Mais au paroxysme de son apogée, le perfectionniste devient dictateur inflexible.
La tyrannie du mieux que mieux s’empare de lui.
Le contrôle tortionnaire s’installe comme les fortes pluies orageuses durant les lourdes journées estivales.
La gestapo continue de se répandre et tisse sa toile tel un bunker vénéneux qui aime manger sa proie tout doucement.

C’est alors l’heure du piège mortifère avec ses commandements.
Le putsch survient !
« Tu t’écraseras d’obligations. »
« Tu ne vivras que sous la punition de mutilations que tu t’infligeras. »
« Tu ne progresseras qu’en transpirant et en souffrant. »
« Tu t’invalideras à coup de lacération pour mieux mériter tes victoires. »
« Alors tu seras galvanisé par ce combat titanesque. »
« Et tu t’élèveras à travers toutes tes puissantes et incisives amputations. »

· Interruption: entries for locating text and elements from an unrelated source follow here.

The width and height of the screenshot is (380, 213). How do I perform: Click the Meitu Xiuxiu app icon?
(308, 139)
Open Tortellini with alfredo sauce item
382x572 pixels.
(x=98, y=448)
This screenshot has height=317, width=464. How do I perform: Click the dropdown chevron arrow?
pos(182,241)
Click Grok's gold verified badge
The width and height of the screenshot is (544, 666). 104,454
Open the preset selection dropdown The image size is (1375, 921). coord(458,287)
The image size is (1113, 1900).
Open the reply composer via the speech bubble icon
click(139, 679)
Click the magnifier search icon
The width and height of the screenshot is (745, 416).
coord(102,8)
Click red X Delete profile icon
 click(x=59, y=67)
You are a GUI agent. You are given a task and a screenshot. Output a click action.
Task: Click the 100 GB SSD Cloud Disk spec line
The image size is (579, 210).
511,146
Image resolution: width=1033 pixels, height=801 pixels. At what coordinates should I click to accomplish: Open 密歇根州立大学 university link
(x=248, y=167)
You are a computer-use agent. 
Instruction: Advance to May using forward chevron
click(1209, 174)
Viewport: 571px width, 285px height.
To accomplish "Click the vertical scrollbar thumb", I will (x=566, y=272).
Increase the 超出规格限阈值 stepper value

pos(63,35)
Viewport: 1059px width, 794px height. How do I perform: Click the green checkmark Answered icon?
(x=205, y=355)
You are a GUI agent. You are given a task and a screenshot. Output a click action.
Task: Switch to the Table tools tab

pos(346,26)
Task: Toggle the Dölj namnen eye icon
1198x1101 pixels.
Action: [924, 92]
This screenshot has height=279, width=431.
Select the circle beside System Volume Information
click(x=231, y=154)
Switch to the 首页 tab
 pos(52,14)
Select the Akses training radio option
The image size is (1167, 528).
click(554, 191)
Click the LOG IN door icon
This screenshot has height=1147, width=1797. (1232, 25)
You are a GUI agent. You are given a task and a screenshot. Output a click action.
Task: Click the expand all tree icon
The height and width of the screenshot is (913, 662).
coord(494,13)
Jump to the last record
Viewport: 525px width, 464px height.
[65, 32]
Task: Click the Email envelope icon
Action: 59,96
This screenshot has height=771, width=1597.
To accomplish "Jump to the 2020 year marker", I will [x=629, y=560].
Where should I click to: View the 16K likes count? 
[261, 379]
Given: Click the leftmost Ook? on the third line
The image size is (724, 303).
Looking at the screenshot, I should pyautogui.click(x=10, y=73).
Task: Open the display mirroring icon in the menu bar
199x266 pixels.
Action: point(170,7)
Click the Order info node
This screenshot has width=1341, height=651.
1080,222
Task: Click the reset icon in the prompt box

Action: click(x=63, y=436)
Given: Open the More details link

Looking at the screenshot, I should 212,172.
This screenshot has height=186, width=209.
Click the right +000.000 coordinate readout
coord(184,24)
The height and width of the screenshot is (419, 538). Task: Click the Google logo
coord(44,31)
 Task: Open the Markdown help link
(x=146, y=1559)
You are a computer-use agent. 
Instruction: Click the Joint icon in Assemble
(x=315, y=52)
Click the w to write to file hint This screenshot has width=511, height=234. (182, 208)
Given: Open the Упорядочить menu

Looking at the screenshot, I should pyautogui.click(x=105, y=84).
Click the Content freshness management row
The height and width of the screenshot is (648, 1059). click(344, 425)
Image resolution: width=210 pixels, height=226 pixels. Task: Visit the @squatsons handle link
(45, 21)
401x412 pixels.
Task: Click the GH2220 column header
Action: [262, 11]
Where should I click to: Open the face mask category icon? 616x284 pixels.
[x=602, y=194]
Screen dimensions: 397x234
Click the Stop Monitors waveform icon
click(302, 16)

N’est ce pas un plan constitutionnel si stratégique et imparable ?
Ah ! Mesdames Anorexie et Boulimie lèvent joyeusement leur main dans l’assemblée pour témoigner leur approbation !
Mais aussi Madame Scarification et Monsieur Sabotage !
Monsieur Autodestruction, président du parti des « ultra-perfectionnistes », se réjouit de leur enthousiasme.

Il tient à féliciter chaudement Madame Privation pour ces derniers excellents résultats.
Elle a en effet réussi à installer et faire durer une aménorrhée chez sa propriétaire depuis maintenant dix mois. Suite à une séparation douloureuse, Monsieur le Juge Dévalorisation avait estimé que la propriétaire n’avait plus besoin de ses règles et qu’il était amplement justifié de s’en débarrasser.
Monsieur le Président décerne ainsi l’ordre du mérite à Madame Privation pour ses efforts constants.
« Vous maintenez l’habitat de votre propriétaire dans un état de délabrement tout à fait parfait, faisant d’elle une moitié de femme, amputée de ses racines et coupée de sa pleine puissance sacrée. Bravo ! »
Monsieur Il Faut, sa femme Tu Dois et leur enfant C’est Jamais Assez applaudissent avec les autres fidèles.

Est-il possible de se libérer du joug de la galvanisation par la mortification ?
Est-il possible de vivre sans se faire mal dans un reflex de survie ? Est-il possible de cesser de se torturer ?
Est-il possible d’exister sans se battre?

Parce que déposer les armes tournées contre soi est si difficile et effrayant de vertige quand on s’est toujours mené à la baguette.

Dans un sursaut de vie, la propriétaire a commencé la démolition de sa vielle maison rongée par les mites voraces et affamées du parti des ultras.
Sur leur bulldozer de lumière, de puissants protecteurs font bloc et inondent le terrain d’amour et de compassion.

Être un humain infaillible est une illusion si stérile et la belle quête d’absolu n’est pas une idéologie terroriste avec soi même.
Le joyau de la transcendance se fait dans l’amour de soi et non pas à califourchon en se grimpant dessus avec la bride bien serrée et la cravache tendue.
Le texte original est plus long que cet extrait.